The present invention relates to a security device (and method for its production) for use for example on security documents and documents of value such as banknotes, cheques, bonds, certificates, fiscal stamps, tax stamps, vouchers, and brand protection.
It is well known within security printing to use luminescent materials to produce security features. Luminescent materials are known to those skilled in the art to include materials having fluorescent or phosphorescent properties. It is also well known to use other materials that respond visibly to invisible radiation such as photochromic materials and thermochromic materials.
An example of a luminescent feature utilised within security printing can be found in EP-A-253543. This case describes a lustrous metallic ink having differing appearances in visible and UV light. Such metallic fluorescent inks have proved very successful and are widely used on security documents. They provide a metallic ink clearly visible to the public with the additional security that fluorescence provides. The ink is typically printed in a discreet area and has a single colour under UV illumination.
A different type of feature is described in GB-A-1407065, which makes use of metamerism. The case describes the use of metameric pairs of inks appearing essentially the same under a first illuminant, such as natural sunlight, but different under a second illuminant having a different spectral energy distribution, for example produced by a tungsten filament lamp. The embodiments described within the patent are all designed to display metameric properties under differing visible light conditions.

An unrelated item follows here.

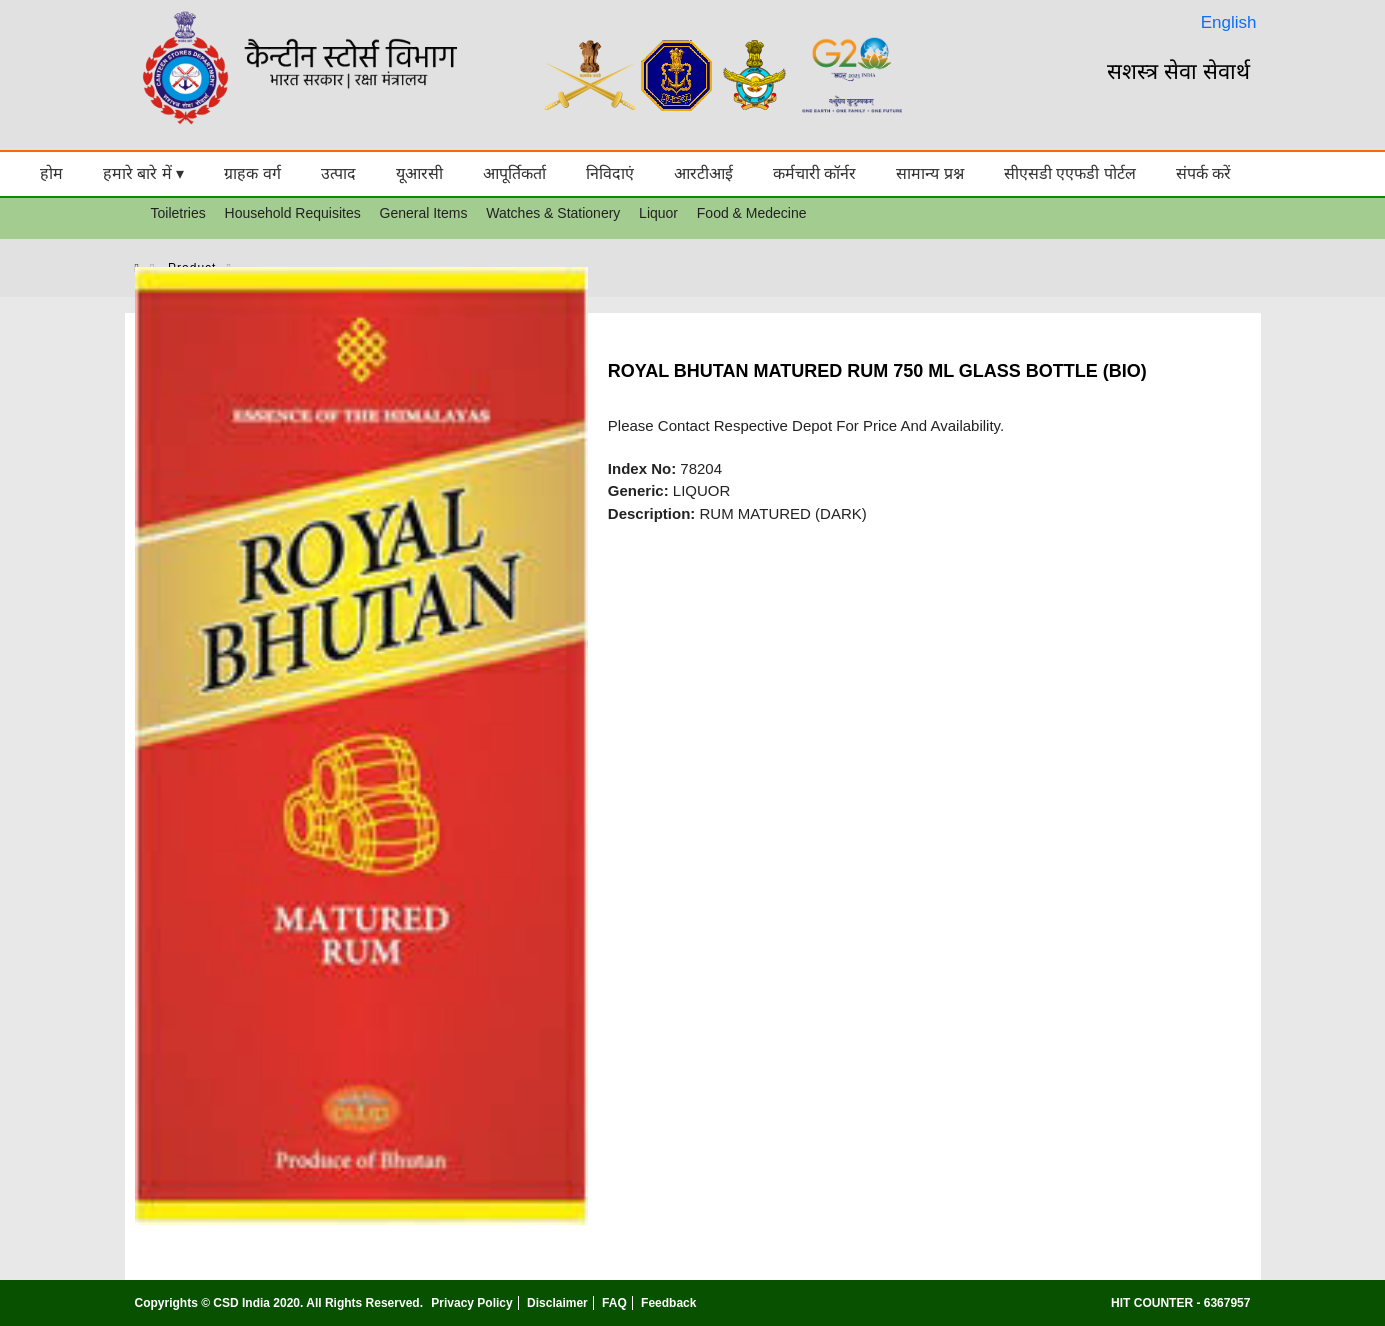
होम (51, 173)
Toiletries (178, 213)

WO-A-9840223 describes a method of printing an image that is invisible under normal lighting conditions but visible under UV illumination. The image visible under UV illumination comprises at least two different colours. The image visible under UV illumination may be the same as another image visible elsewhere on the document under normal lighting condition e.g. a portrait or photograph. It is a requirement of this case that the image viewable under UV illumination is not visible under normal lighting conditions, indeed the inks used are said to be invisible.

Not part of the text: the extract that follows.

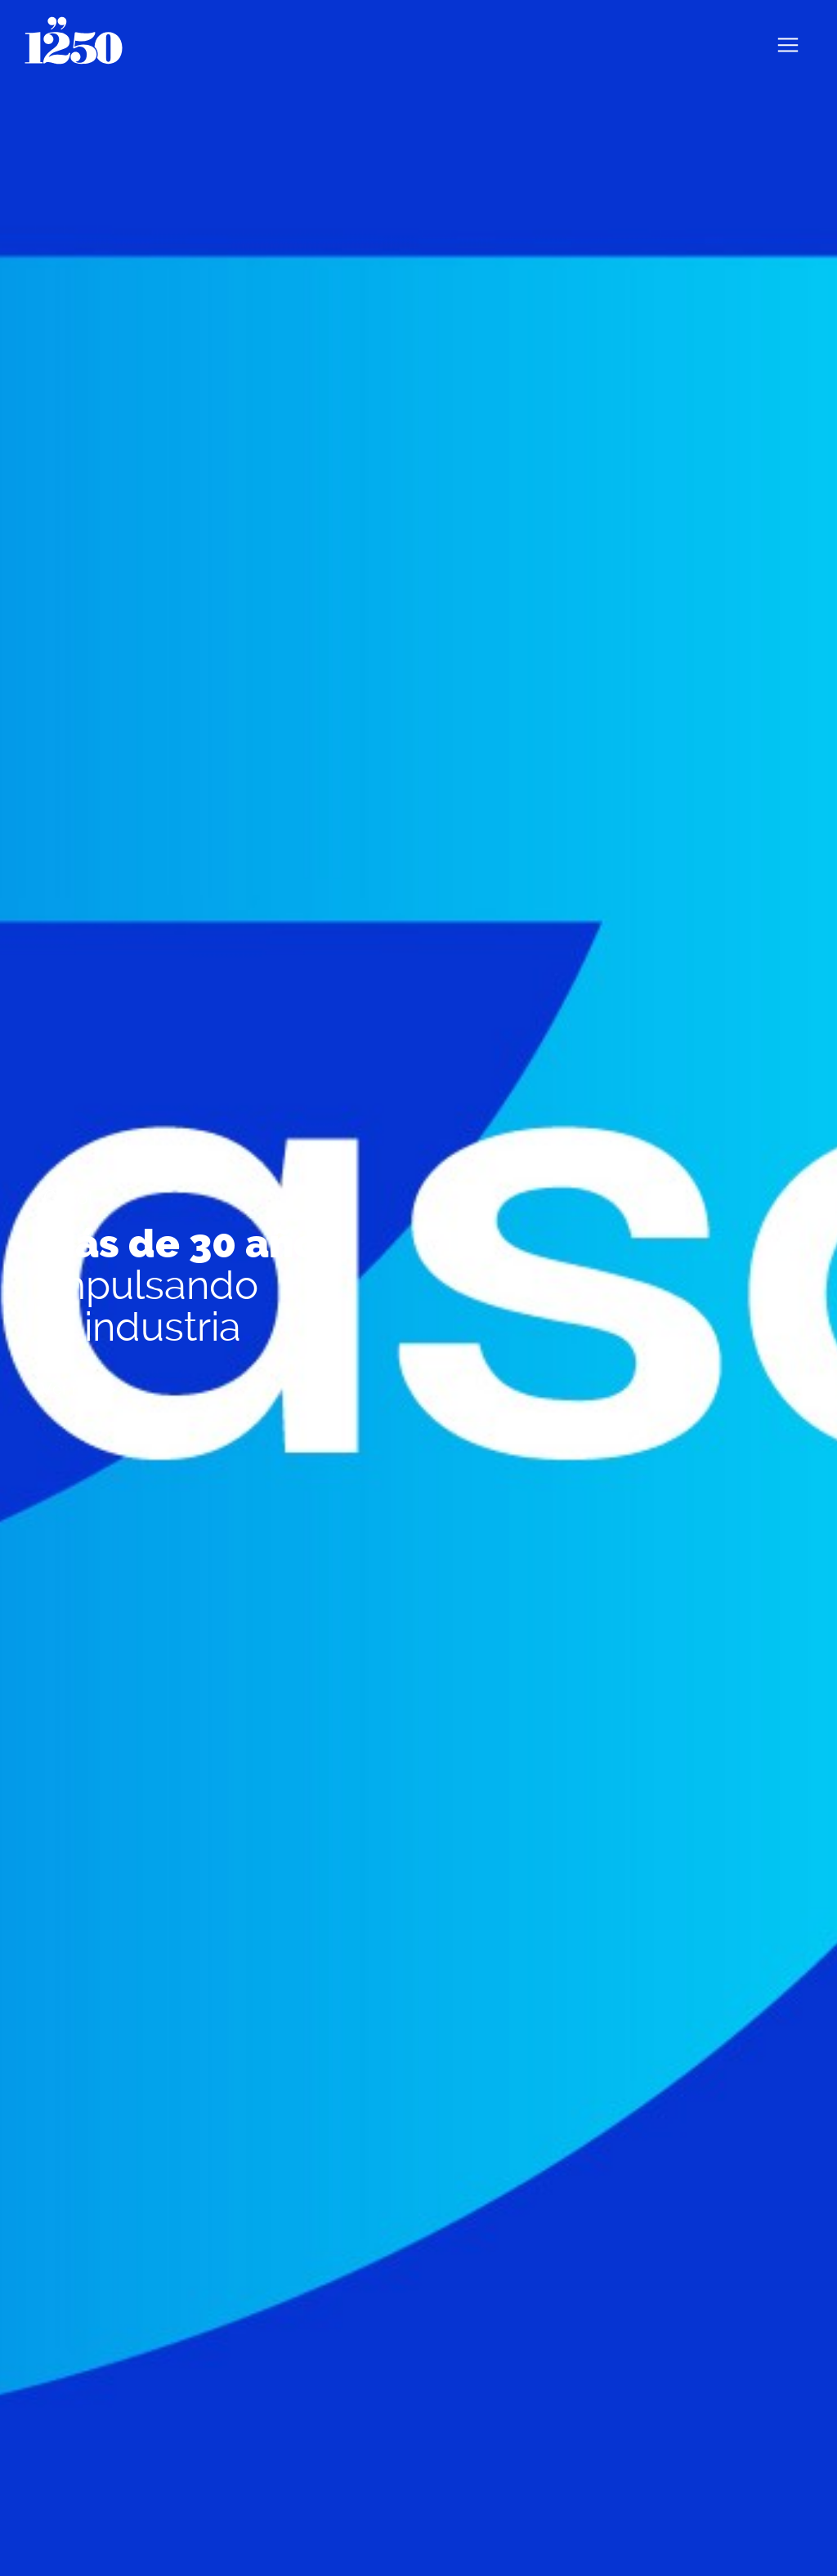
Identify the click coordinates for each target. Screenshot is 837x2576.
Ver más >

WO-A-0078556 describes a security document having both visible and invisible information characterised in that the invisible information is personalised. Particular examples are cited as printing invisible bar codes onto driving licences, passports and other documents intended to confirm a persons identity.
EP-A-1179807 describes an anti-fraud device for documents consisting of a support and at least two printed motifs affixed to the said support, distinguished in that one of the motifs contains an ink that responds to a given wavelength by emitting a specific colour and one other motif contains an ink that reacts to the same wavelength by emitting the same colour but also reacts to a second wavelength by emitting another colour.
EP-A-1179808 describes an anti-fraud device for documents consisting of a support and at least two printed motifs affixed to the said support, distinguished in that one of the motifs contains a first ink that responds to ultraviolet radiation of a given wavelength by emitting a specific colour and one other motif contains a second ink that responds to ultraviolet radiation of the same wavelength by emitting the same colour as the first ink, and the two inks, when subjected to ultraviolet radiation of a second wavelength, emit different colours from each other.